Khaz tried to be covert as he touched Noah’s hot skin, feeling no small measure of relief that his childe hadn’t immediately tried to rip the skin off of his body to get the fix he didn’t even know he craved.

Maybe… maybe it was better if he didn’t know. Maybe it would be safer for both of them, but especially for Khaz himself. Men and women had lost their shit over his ability. Who was to say it wasn’t just that Noah was oblivious that stopped him from trying to force what he needed out of Khaz?

“Your hand feels amazing there,” Noah said, resting a larger, callused hand atop Khaz’s.

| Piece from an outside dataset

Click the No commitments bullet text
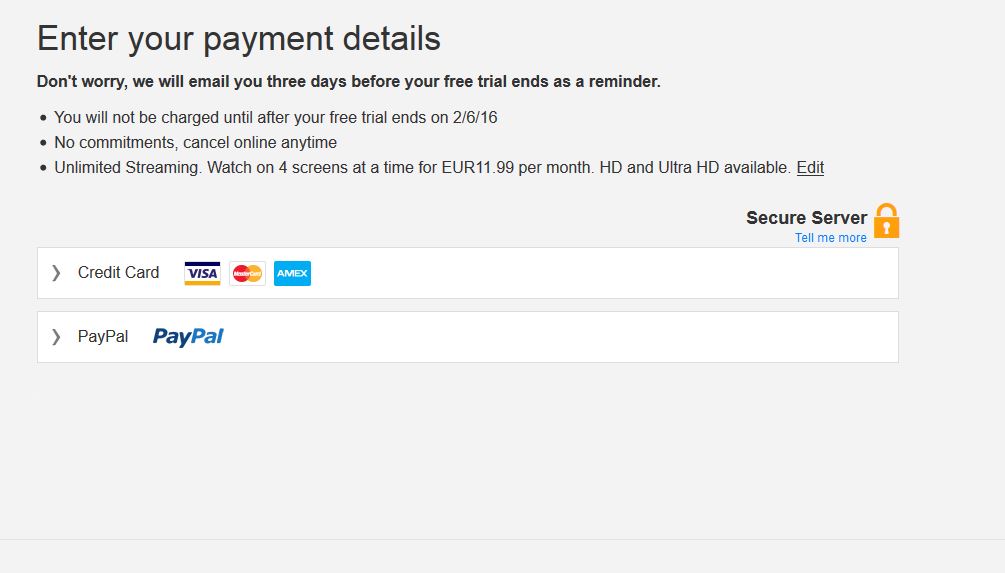The image size is (1005, 573). (x=195, y=142)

Khaz had to fight to stop himself from freaking out, wondering if Noah would even let go of him if he tried to pull away. “I haven’t fed. I’m cold,” he lied. He jerked his hand away regardless of how good it apparently felt for his childe. It was hard enough not to freak out about all of this without Noah holding on to him.

How could he have let it get this far?

Noah looked at him, letting out a sound of protest, but he didn’t stop Khaz from drawing away. “I guess it’s pretty selfish to say that’s probably why it feels so good, huh? Sorry. I don’t know if I’m… contagious, or something. Just felt really good…”

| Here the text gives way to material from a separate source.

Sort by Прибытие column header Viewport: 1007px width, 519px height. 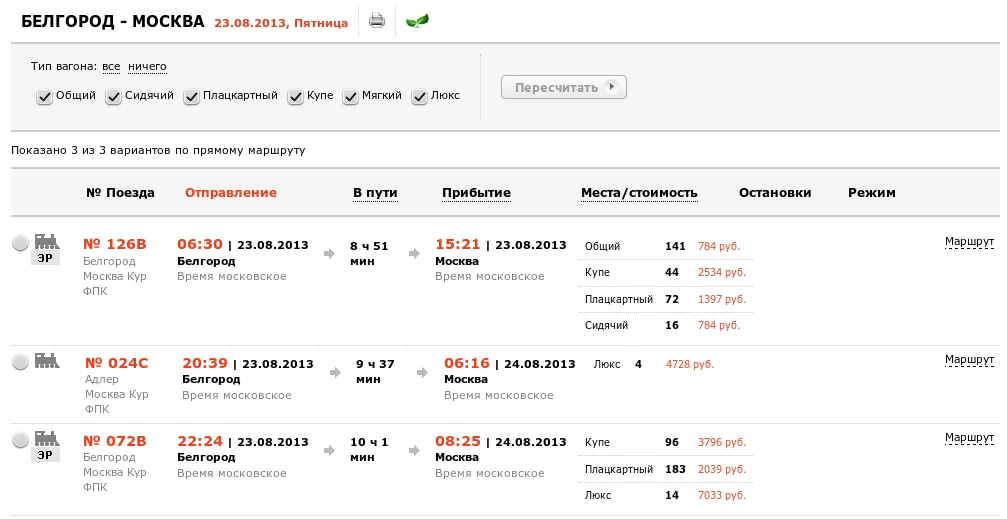476,193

There was yearning in his voice, but Khaz wasn’t willing to touch him again yet — even if touching him was the only way he would feel better… and there was no way he and Noah would never touch again.

Selfishly, Khaz would prefer him addicted and sweet over angry and distant.

“I’m sorry,” Khaz said softly, knowing he should offer blood, offer love and affection and all of those things. They would make Noah better, but if Noah found out why he was so miserable—

“S’okay,” Noah said, leaning in to snuggle closer to him.

Khaz froze.

“Just cuddle me until I fall asleep?”

Any other time, it would’ve been cute for his larger, much more broad-shouldered lover to be asking for cuddles. Tonight, it was just downright terrifying.

“Just cuddling…?” he asked, trying to keep a lid on his fears. “You sure that’s all you need?”

Noah shrugged. “I don’t know. I fed, but it doesn’t feel like I did. Right now, I just want to be close to you.”

“Okay,” Khaz said, aware he sounded weird but not sure how to fix it. He hadn’t even put an arm around Noah, but he cautiously did then. Perhaps once the worst of the withdrawal eased, he could tell him the truth. Or maybe then he wouldn’t have to at all anymore.

If it wasn’t hurting Noah, did he really need to know?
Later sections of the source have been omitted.